Why They Marched: Untold Stories of the Women Who Fought for the Right to Vote (Book Review)

Document Type

Book Review

Publication Date

Spring 2020

Abstract

In Why They Marched, scholar Susan Ware paints a comprehensive picture of the women’s suffrage movement through a series of diverse biographical sketches about notable activists. Ware’s book is timely and in-line with discussions in 2019 about how to present the women’s suffrage movement in a nuanced and more accurate way that moves beyond the white middle- and upper-class narrative. The women and men (nineteen for the Nineteenth Amendment) highlighted in Ware’s text represent the multiplicity in the movement at the turn of the twentieth century.
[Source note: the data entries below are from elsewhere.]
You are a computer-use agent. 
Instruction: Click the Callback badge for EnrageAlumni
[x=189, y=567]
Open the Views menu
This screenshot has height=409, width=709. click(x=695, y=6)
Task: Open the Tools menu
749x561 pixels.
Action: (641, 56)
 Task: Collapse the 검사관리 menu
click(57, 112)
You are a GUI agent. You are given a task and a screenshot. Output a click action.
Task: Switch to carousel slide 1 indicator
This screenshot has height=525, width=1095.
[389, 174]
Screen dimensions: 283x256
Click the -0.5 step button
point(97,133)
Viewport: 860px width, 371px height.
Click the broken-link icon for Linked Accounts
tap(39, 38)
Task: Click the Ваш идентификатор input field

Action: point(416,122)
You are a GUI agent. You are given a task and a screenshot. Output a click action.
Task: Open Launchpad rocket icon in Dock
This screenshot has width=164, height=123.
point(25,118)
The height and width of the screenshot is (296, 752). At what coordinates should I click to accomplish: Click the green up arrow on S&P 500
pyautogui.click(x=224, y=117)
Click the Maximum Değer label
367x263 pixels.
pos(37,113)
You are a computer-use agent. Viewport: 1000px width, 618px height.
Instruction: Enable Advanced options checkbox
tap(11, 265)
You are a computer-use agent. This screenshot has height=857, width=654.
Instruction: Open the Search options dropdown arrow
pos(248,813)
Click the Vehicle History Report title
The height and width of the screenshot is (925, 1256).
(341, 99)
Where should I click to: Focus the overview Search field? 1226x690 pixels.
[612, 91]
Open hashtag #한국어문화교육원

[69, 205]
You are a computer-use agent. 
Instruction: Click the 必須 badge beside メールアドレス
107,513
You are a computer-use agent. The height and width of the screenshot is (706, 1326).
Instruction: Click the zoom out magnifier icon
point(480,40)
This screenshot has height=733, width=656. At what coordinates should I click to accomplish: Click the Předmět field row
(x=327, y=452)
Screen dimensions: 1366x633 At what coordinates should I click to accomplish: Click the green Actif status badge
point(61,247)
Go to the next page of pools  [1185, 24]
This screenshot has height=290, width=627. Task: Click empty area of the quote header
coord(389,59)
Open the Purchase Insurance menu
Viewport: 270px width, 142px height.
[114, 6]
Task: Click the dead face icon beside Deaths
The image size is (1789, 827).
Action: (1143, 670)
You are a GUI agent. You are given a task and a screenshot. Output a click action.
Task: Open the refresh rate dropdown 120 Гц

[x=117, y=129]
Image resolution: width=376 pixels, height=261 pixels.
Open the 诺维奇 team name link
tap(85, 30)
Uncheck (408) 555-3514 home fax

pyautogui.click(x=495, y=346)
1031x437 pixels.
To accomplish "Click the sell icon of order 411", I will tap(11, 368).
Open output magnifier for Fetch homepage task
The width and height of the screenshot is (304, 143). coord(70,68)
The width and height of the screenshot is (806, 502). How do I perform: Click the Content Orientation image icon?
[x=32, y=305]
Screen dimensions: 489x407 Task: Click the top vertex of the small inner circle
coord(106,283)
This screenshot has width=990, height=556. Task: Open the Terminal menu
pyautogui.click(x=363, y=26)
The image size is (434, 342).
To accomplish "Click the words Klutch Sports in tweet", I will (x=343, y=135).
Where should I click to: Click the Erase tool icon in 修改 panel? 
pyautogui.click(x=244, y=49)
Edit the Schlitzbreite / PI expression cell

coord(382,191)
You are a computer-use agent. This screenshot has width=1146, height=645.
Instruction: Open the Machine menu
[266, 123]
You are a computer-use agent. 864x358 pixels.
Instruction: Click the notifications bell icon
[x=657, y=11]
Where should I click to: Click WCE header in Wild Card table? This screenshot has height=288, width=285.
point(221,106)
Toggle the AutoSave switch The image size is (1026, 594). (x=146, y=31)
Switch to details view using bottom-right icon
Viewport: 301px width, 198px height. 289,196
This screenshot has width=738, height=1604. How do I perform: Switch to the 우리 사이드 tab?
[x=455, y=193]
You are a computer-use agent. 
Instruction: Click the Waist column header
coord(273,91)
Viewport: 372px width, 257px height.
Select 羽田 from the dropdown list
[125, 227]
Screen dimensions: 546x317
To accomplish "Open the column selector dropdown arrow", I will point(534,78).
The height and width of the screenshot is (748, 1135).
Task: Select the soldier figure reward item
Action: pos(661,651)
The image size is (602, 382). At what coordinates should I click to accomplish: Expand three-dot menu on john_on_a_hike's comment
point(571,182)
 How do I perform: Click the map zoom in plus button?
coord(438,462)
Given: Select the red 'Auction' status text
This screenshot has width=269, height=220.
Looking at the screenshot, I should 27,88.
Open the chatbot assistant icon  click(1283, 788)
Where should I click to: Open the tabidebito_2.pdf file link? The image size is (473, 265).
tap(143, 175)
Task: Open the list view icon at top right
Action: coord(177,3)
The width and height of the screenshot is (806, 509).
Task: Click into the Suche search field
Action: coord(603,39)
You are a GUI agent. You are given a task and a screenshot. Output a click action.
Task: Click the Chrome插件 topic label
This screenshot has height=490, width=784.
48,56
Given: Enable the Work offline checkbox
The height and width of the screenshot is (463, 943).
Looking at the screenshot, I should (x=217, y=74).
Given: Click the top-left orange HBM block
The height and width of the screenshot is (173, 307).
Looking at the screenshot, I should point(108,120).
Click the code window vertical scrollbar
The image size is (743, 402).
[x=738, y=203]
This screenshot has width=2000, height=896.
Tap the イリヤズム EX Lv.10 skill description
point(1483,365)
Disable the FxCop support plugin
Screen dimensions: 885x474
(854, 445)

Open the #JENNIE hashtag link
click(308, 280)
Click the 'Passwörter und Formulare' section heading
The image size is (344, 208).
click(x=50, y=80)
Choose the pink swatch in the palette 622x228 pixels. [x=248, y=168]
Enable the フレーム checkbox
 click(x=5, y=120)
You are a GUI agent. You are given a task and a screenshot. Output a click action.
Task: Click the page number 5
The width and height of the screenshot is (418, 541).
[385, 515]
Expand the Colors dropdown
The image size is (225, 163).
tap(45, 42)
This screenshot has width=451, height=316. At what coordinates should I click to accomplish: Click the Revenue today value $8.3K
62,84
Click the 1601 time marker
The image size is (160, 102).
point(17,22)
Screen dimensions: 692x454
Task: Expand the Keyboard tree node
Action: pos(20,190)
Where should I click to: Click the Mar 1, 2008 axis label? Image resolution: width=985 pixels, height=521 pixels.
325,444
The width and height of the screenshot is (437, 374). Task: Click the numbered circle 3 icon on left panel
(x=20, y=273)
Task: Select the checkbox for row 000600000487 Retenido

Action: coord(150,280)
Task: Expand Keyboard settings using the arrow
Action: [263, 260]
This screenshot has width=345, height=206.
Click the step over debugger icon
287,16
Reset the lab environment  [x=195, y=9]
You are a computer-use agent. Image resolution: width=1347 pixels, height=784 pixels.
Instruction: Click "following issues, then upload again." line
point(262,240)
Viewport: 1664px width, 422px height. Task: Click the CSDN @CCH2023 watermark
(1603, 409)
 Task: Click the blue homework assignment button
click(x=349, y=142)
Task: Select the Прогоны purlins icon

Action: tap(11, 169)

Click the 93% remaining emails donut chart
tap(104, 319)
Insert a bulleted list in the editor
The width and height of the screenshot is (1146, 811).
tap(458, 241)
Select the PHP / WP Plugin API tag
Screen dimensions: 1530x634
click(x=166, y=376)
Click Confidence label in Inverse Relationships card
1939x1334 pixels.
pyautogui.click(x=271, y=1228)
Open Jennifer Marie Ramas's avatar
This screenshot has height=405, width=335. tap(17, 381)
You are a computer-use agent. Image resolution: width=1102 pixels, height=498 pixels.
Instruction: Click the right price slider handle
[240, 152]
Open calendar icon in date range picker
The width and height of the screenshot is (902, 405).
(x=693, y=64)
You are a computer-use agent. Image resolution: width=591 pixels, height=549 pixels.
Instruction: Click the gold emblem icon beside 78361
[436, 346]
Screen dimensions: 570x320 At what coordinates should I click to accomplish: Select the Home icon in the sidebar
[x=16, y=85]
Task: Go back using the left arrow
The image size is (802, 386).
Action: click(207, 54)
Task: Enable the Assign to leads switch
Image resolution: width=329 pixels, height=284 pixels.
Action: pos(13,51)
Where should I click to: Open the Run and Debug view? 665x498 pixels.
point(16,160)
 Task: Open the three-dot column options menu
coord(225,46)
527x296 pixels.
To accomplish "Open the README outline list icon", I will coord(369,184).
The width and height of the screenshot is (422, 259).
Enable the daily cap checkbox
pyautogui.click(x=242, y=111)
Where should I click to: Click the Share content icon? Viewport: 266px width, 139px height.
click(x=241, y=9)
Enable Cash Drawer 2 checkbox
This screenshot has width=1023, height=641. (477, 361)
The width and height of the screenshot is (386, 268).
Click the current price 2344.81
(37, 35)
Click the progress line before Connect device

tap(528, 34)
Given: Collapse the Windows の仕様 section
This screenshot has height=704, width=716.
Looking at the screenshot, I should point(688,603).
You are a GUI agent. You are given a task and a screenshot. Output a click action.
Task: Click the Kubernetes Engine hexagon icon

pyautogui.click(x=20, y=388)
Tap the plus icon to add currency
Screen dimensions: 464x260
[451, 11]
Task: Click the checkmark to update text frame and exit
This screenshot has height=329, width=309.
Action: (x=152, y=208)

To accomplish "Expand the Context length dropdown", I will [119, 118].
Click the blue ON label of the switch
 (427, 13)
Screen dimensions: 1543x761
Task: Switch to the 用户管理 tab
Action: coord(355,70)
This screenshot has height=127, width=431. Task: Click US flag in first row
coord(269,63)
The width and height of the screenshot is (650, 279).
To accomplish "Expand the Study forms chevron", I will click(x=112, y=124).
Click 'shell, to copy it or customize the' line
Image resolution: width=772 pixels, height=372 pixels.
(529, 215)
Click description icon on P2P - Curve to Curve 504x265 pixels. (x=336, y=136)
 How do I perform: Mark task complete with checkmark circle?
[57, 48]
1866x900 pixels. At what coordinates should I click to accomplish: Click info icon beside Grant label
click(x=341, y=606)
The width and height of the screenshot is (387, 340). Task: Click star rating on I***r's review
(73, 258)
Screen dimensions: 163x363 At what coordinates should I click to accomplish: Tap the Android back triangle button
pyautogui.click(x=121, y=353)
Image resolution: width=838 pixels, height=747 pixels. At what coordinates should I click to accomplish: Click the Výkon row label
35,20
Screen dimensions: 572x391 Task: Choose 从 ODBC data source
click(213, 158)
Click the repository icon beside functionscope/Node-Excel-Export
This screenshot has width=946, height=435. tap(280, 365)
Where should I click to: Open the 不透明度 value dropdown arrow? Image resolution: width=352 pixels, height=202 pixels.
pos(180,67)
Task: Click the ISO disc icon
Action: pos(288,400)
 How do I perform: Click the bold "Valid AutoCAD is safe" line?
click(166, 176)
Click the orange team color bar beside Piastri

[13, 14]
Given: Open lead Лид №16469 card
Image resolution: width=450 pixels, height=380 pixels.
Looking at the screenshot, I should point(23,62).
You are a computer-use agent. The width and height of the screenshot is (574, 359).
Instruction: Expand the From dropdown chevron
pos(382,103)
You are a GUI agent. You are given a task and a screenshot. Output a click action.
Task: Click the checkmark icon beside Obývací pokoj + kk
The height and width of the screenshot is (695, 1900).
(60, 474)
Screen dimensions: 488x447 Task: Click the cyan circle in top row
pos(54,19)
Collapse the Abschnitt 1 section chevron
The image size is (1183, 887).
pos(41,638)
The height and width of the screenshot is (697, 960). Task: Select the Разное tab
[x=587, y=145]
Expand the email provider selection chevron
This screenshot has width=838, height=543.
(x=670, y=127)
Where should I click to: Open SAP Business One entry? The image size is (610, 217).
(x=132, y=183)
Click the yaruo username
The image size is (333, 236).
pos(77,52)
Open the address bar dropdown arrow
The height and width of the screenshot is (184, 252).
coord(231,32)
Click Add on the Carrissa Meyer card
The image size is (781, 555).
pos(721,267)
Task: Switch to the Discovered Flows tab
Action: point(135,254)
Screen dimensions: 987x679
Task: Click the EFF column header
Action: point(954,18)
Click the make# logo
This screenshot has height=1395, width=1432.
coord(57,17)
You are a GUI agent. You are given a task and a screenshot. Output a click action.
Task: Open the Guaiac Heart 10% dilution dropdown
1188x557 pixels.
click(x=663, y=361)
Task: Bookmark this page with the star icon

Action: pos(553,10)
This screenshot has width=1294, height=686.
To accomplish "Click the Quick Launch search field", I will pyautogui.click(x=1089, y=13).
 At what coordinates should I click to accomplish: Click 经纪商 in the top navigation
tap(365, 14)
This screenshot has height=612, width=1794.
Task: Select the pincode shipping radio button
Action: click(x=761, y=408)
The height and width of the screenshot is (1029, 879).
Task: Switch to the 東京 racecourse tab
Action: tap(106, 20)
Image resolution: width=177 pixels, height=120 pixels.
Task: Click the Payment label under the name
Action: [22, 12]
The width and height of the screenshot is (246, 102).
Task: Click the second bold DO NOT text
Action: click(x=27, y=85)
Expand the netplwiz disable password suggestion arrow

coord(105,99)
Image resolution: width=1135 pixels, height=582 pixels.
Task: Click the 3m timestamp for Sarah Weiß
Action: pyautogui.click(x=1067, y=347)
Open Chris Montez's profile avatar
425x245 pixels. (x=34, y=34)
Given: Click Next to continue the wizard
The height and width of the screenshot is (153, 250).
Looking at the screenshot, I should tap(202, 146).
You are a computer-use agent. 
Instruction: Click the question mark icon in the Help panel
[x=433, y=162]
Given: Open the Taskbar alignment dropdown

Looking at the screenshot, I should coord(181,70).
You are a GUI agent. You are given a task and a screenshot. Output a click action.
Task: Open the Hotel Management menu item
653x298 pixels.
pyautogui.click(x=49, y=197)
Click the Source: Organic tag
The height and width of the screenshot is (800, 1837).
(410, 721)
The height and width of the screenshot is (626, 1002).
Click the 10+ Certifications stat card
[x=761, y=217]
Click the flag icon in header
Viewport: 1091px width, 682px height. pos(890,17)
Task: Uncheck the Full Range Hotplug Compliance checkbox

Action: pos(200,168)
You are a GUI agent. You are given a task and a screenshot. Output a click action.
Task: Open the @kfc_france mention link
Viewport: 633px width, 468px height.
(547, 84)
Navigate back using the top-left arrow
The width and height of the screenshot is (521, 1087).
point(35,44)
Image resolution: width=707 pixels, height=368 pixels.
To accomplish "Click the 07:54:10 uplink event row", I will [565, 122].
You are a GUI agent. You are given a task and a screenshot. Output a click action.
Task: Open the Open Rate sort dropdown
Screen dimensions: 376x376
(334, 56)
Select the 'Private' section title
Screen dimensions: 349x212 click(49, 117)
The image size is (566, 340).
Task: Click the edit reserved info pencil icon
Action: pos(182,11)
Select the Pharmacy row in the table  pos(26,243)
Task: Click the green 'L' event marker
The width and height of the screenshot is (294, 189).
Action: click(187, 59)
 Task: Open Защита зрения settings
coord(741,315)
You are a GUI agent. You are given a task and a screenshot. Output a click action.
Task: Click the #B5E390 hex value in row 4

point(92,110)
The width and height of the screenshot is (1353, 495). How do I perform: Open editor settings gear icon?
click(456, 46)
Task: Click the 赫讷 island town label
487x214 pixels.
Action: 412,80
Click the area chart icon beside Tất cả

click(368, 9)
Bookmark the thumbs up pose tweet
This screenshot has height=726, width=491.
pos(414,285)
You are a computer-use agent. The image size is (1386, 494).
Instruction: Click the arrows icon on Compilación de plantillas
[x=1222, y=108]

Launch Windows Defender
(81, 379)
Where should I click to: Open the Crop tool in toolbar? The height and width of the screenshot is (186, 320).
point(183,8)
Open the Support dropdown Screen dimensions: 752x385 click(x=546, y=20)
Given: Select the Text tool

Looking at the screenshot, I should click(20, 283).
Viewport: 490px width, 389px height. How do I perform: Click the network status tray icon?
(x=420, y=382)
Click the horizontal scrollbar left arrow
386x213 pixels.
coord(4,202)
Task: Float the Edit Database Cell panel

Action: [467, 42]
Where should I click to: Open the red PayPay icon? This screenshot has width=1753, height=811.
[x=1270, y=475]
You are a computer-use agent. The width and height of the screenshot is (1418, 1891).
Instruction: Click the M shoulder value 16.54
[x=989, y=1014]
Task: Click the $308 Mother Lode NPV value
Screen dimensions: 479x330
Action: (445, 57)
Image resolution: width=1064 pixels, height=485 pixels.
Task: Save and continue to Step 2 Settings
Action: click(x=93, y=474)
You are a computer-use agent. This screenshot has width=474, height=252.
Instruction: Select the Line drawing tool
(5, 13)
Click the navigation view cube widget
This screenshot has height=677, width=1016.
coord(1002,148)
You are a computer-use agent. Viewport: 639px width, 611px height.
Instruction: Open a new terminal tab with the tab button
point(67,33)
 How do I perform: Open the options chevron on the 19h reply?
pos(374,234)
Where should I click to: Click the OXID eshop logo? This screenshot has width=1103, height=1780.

Ware’s main arguments are: first, the suffrage movement was a broad-based national and international campaign, spanning coast-to-coast and beyond U.S. borders and appealing to people from many walks of life; second, the campaign did not operate in a vacuum but rather became entangled with other social and political movements; and third, suffrage activists and organizations left behind cultural artifacts that can help us to tell their stories. Her book draws on many sources often overlooked by scholars—who typically focus on printed matter—from plaques, badges, and buttons to a death masque and a ballot box.

Comments

Review of Why they marched: Untold stories of the women who fought for the right to vote, by Susan Ware.